In the first six months, expect to:
- Support Infrastructure design, architecture, and implementation support.
- Have opportunities to be involved in network design, identification of new technologies to support the business, and resolve infrastructure compatibility and performance problems as they arise.
- Participate in the on-call rotation schedule (during business and after hours) to support all infrastructure related systems.
- Report any downtime or performance issues faced by the system, drill down to find out what caused it and coordinate with other teams to resolve them.
- Handle incident resolution if a developer is not needed.
- Participate in our Disaster Recovery, change control, and security standards initiatives.
In the first year, expect to:
- Communicate with key partners on project engagements.
- Partner closely with our teams in the engineering area to develop infrastructure automation and management solutions with a strong focus on scalability, observability, automation, reliability, security, and quality in Google Cloud Platform.
- Plan and coordinate testing of changes, upgrades, patches, new releases, and new services.
- Participate in technology initiatives that enable developers to deliver their services to our customers with a minimal amount of friction and a high degree of quality.
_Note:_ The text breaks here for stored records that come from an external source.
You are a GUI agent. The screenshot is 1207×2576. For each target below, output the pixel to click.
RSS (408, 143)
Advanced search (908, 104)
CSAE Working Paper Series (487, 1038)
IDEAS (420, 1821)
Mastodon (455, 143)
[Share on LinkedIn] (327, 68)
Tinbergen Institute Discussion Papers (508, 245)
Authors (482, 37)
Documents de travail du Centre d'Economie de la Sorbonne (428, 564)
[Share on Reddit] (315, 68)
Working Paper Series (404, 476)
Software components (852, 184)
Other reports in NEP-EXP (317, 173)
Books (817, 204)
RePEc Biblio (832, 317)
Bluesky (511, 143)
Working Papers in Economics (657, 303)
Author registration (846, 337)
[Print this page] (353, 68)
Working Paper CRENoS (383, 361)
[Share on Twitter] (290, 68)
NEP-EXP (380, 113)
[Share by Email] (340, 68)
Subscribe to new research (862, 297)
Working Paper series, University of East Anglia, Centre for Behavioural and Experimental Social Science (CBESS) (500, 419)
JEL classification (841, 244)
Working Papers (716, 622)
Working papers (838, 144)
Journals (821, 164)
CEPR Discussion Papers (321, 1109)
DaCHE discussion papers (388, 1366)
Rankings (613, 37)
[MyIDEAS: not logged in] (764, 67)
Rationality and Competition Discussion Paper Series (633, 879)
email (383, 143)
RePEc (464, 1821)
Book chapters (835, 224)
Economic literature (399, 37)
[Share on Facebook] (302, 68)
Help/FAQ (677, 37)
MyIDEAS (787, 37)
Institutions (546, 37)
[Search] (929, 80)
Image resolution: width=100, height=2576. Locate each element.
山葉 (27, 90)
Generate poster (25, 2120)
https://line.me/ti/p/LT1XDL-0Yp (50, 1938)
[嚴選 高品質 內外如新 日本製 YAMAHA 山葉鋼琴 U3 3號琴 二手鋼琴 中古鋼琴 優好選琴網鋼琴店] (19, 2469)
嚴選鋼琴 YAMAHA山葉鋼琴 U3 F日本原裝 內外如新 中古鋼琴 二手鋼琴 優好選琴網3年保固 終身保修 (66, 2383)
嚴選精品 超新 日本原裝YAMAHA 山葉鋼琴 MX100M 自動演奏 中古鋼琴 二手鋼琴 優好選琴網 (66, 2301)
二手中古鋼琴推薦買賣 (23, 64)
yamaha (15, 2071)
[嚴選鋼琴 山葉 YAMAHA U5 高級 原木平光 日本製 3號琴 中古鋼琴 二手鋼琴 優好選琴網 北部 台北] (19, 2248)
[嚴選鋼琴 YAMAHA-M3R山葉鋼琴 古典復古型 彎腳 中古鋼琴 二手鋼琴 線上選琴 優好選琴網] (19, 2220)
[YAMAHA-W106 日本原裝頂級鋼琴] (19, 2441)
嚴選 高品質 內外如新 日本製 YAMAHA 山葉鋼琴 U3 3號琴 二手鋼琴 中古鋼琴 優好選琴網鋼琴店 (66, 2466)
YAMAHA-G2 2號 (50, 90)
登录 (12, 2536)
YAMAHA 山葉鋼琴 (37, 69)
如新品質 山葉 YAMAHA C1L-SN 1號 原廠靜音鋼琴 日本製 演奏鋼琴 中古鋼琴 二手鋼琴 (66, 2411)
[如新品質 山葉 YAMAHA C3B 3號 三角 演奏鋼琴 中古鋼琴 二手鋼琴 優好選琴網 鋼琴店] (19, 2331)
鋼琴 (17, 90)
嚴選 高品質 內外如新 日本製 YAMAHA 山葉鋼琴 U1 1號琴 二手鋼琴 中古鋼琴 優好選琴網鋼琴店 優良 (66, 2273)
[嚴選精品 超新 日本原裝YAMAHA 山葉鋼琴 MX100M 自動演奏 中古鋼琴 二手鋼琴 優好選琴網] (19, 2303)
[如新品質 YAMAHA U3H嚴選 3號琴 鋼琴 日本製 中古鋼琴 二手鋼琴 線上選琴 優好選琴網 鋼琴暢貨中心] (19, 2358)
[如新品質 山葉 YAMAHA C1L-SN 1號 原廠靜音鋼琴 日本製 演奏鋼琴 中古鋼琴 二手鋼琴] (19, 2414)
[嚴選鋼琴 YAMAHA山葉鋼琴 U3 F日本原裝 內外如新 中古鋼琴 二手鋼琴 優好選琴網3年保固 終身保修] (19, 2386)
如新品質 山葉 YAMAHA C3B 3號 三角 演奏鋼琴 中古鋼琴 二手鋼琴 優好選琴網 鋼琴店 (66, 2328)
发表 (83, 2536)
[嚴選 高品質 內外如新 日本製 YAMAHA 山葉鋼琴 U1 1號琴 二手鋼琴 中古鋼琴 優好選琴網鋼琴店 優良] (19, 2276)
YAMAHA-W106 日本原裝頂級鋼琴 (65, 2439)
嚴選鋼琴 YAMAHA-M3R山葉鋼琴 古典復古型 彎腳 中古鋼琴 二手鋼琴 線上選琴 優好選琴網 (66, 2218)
- Experience with Kubernetes environments: production operations, troubleshooting, debugging, cluster provisioning and management.
- Be proficient in deploying automation with tools like ansible and terraform, as well as version control.
- Be eager to help teammates, share knowledge with them, and learn from them.
- Previous experience managing infrastructure configuration and provisioning through code for large, distributed systems on public cloud platforms (AWS, GCP).
- Solid understanding of Linux debugging, LAN and WAN networking, IP addressing, Load Balancing, VPNs, and routing.
- A strong understanding of modern systems and service-related security methodologies.
- Hands-on experience with system and application metrics collection and alerting services like Graphite, Grafana, Prometheus, InfluxDB, Sensu, or others. A keen focus on what makes a system observable.
- Proficient in scripting languages such as Python, Bash, Ruby, etc.
- Understanding of and experience with continuous integration and continuous deployment patterns and tools such as Jenkins and Travis.
- Outstanding troubleshooting skills. Experience in resolving difficult problems through various troubleshooting protocols and processes.
- Experience with Docker, Docker Compose, and building optimized docker files.
- Experience running RDBMS. PostgreSQL experience is an added advantage.